Communication in first aid is imperative to the health and safety of every patient you work with. The more diverse populations that you can communicate with, the better you are able to perform these tasks in an optimal manner. Here are three simple things you can learn to better communicate with a wider variety of people.
The average patient doesn’t know much medical terminology. This is especially true if you’re working with children. Learn how to explain things simply. Think back to the early stages of learning basic first aid where you were likely looking up terms just to understand the terminology. If you can explain what’s going on to a small child, you can make anyone understand on their level. This will make everyone calm and feel more at ease if they can simply understand what you’re doing and why. Panic can ensue when a patient feels like they’re in the dark.
Basic Medical Sign Language
American Sign language is possibly the most underrepresented language in the country. There is a large deaf community that often struggles in these medical environments as quickly getting an interpreter can sometimes be difficult. It may not be realistic for everyone to learn an entirely new language, but there are things you can do to help. Learning medical ASL drastically improves communication for deaf individuals, even if it is just things as simple as the alphabet. This allows for fingerspelling which might be slightly more time consuming but can help with basic communication needs. The more signs that you learn, the easier these interactions will get. Consider the words you need most and slowly add them to your repertoire of signs. Things like pain, allergy, and numbers from 1–10 for the pain scale are great choices. “I’m learning to sign” or “sign slower” are important phrases so the patient knows where you’re at with the language. In addition to the deaf community, this will help with the non-verbal autism population as they are often learning ASL for communication purposes.

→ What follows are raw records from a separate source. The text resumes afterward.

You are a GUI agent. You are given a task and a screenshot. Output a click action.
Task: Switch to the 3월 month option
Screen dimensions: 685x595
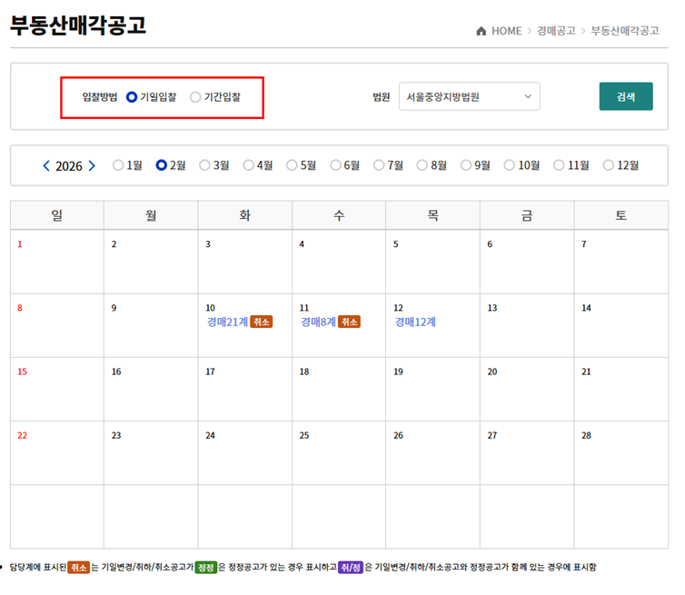click(x=204, y=165)
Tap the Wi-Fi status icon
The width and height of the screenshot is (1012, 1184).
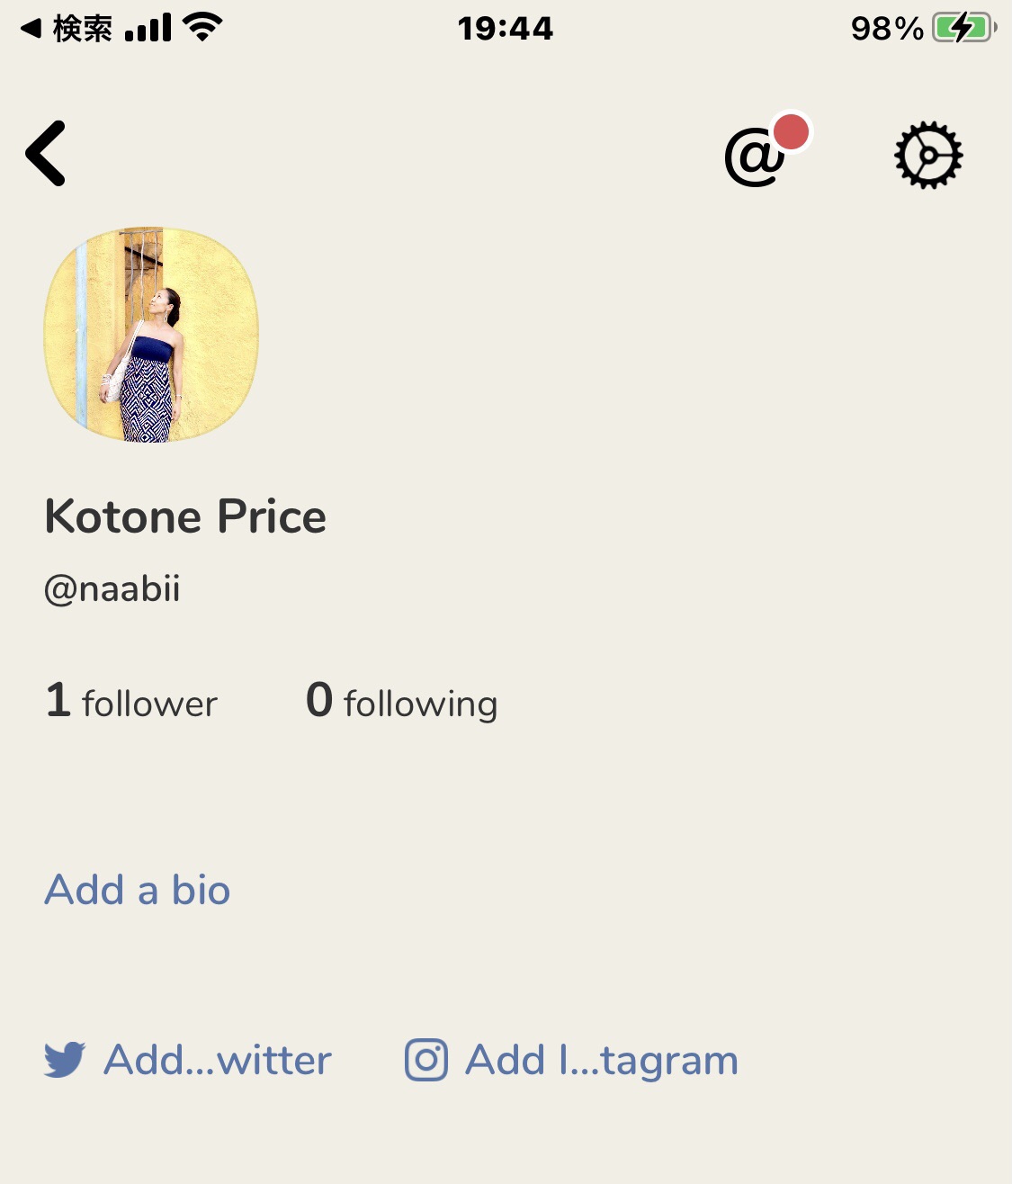pos(202,27)
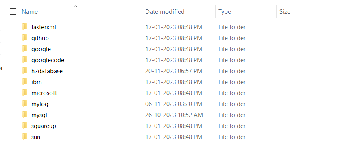
Task: Click the mysql date 26-10-2023 10:52 AM
Action: 174,115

Tips for Interacting with People with Autism
Cases of autism are continually rising. The spectrum is broad, so there is no “one size fits all” autism language. Some autistic can easily communicate verbally, and others are nonverbal or have a hard time communicating verbally. However, one main thing to keep in mind when working with an individual with autism is tone. Autism is a processing disorder and they are easily overstimulated, which can cause meltdowns. The louder and busier things get, the more likely you are to experience one of these meltdowns which will make it near impossible to administer first aid to the individual. Keep calm, use a soothing tone, and explain everything simply as you go. Startling the individual with autism can be a mistake that takes longer than you can spare to recover from.
There are all kinds of things you can do to improve communication when you work in first aid or any medical field. Think about situations where you have felt you needed different communication skills and try to learn what you feel is most relevant to the community that you serve. Individuals with hearing loss and autism are a great start as they are present in every community. Improve your overall communication skills to enhance your first aid skills as a whole.